» **Source passage**:
* * *

[HN Gopher] Google's SRE Book (2017)
___________________________________________________________________
Google's SRE Book (2017)
Author : udev4096
Score : 139 points
Date : 2024-03-03 12:08 UTC (10 hours ago)
(HTM) web link (sre.google)
(TXT) w3m dump (sre.google)
| overbytecode wrote:
| Can any SREs tell us how applicable this book is today? Is it
| still a useful read?
| oooyay wrote:
| Yeah, it is, but there's also a lot more to being a SRE than
| this book. This book more or less tells you how to stand up a
| reliability program, what it doesn't really indicate is _what
| SREs do_. A lot of people I meet think SRE is just the new
| title for "operator" which can't be farther from the truth.
| Whether you're doing an embedding model, like is referenced in
| the book, or you have a central org - both are made up of
| software and systems software engineers that are focused on
| performance and reliability. They build software, do analysis,
| and write policy that improve the bottom line reliability of
| the organization.
| pm90 wrote:
| Not an SRE, but I think the main contribution from this book
| was to popularize terminology of operations (eg SLAs) and to
| give an opinionated perspective on how to handle operations at
| scale.
|
| More practically, I don't think the book is as useful, as it
| generally only makes sense when you reach a certain scale that
| few organizations ever do (imo).
|
| However, we are heading into a future where computing will be
| everywhere and sensors in everything so in maybe a decade even
| the "smallest" of organizations may be responsible for large
| scale distributed systems and operating that would require
| concepts that are provided in the book.
| arter4 wrote:
| As a non Googler myself, it still is if you want to know how to
| set up an SRE team and introduce SRE (ie good sysadmin, for
| lack of a better word) best practices. The focus on actual
| indicators such as SLI and SLO, the importance of reducing
| "toil" (boring repetitive tasks) and automating,... these are
| all valid concerns.
|
| If you want more about system design and how to design
| reliability, I suggest reading
| https://google.github.io/building-secure-and-reliable-system...
| bananapub wrote:
| yes, but not as a checklist of things you have to do, instead
| it's a valuable discussion of lots of problems and how they
| were solved in specific circumstances.
|
| learn from it, don't copy from it.
| Rapzid wrote:
| The front half is for introducing ideas. The back chapters
| where never that great IMHO. They get both too in the weeds and
| at the same time missing actionable advice.

* * *

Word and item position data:
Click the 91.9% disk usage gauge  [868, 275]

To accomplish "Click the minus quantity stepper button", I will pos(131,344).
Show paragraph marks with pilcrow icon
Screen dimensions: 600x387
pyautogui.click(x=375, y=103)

* * *

» **Short exercise A**: In the thread on Google's SRE book, what explanation does arter4 give in parentheses for "toil"?
» **Short exercise B**: Pick up the thread on Google's SRE book after its last comment and continue it.

» **Task output A**: Boring repetitive tasks.

» **Task output B**:
| jupp0r wrote:
| Read this, even if you are far away from any actual operation of
| the systems you work on. Read it especially then.
|
| Learning the princples and philosophy conveyed in that book
| helped me tremendously in my career (as a software engineer).
| Thanks people at Google for writing and open sourcing it.
| hrpnk wrote:
| The important bit to remember when reading is to understand the
| origin (why) of the concepts. I've seen Engineers being too
| dogmatic about the book, saying that "Google does it this way"
| and not being able to apply the concepts to one's own
| organizational context. Even at Google, there will be different
| teams who will deviate from the "described process" given their
| business context, setup, or stakeholders.
| jeffbee wrote:
| > Even at Google, there will be different teams who will
| deviate from the "described process" given their business
| context, setup, or stakeholders.
|
| Seriously. A lot of the book was influenced by Social SRE who
| had opinions all out of proportion to their own importance
| and success. At the time, there was some doubt about whether
| Social's pet theories belonged in the book, considering the
| varying practices and beliefs of other SRE groups supporting
| products that people actually use.
|
| This is related to my rule that anybody can title their doc
| "Best Practices" even if nobody subscribes to them.
| esafak wrote:
| Can you name a better book?
| jeffbee wrote:
| None off the top of my head but for the engineering
| topics in Part III I think it pays to read them as
| historical background material, then read the last decade
| of conference papers, talks, and articles.
|
| Example: the section on backend subsetting in distributed
| systems is not current. If you wanted the current Google
| practice you need to read "Reinventing Backend Subsetting
| at Google"[1], and there are other interesting
| publications from other organizations.
|
| 1: https://queue.acm.org/detail.cfm?id=3570937
| brandall10 wrote:
| Can you please expound on what Social SRE is? Is some
| public handle of an engineer, a name for an internal group,
| or something else?
| bananapub wrote:
| the SRE teams that worked around various Google "Social"
| [media] products
| rozenmd wrote:
| There's still good advice in the book, but be aware it was
| published in 2016, with folks likely having started writing it
| around 2014.
|
| Both Google and SRE/DevOps have advanced greatly since then, and
| following the book blindly would be cargo culting.
|
| Edit: apparently this is a controversial opinion?
| esafak wrote:
| What contemporary book do you recommend?
| Rapzid wrote:
| How has it advanced greatly since then?
| lrem wrote:
| Most of the tools I've been using when my colleagues were
| writing the book are either gone, or half-forgotten
| abandonware. The new tools were built for different
| processes, system layout and organisational structures.
| Rapzid wrote:
| Book barely talks about tools. It wasn't about tools. The
| epiphany for many was the concept of an error budget and
| establishing SLOs. Then, basing investment in reliability
| on data.
|
| That's as applicable today as it was then.
| softirq wrote:
| Most companies completely missed the point of SRE/PE/DevOps and
| keep them on separate teams doing sysadmin toil work and oncall
| thrown over the wall by engineers who are only concerned with
| feature deadlines. They regress them back to sysadmin duties and
| get none of the value of a true SRE program.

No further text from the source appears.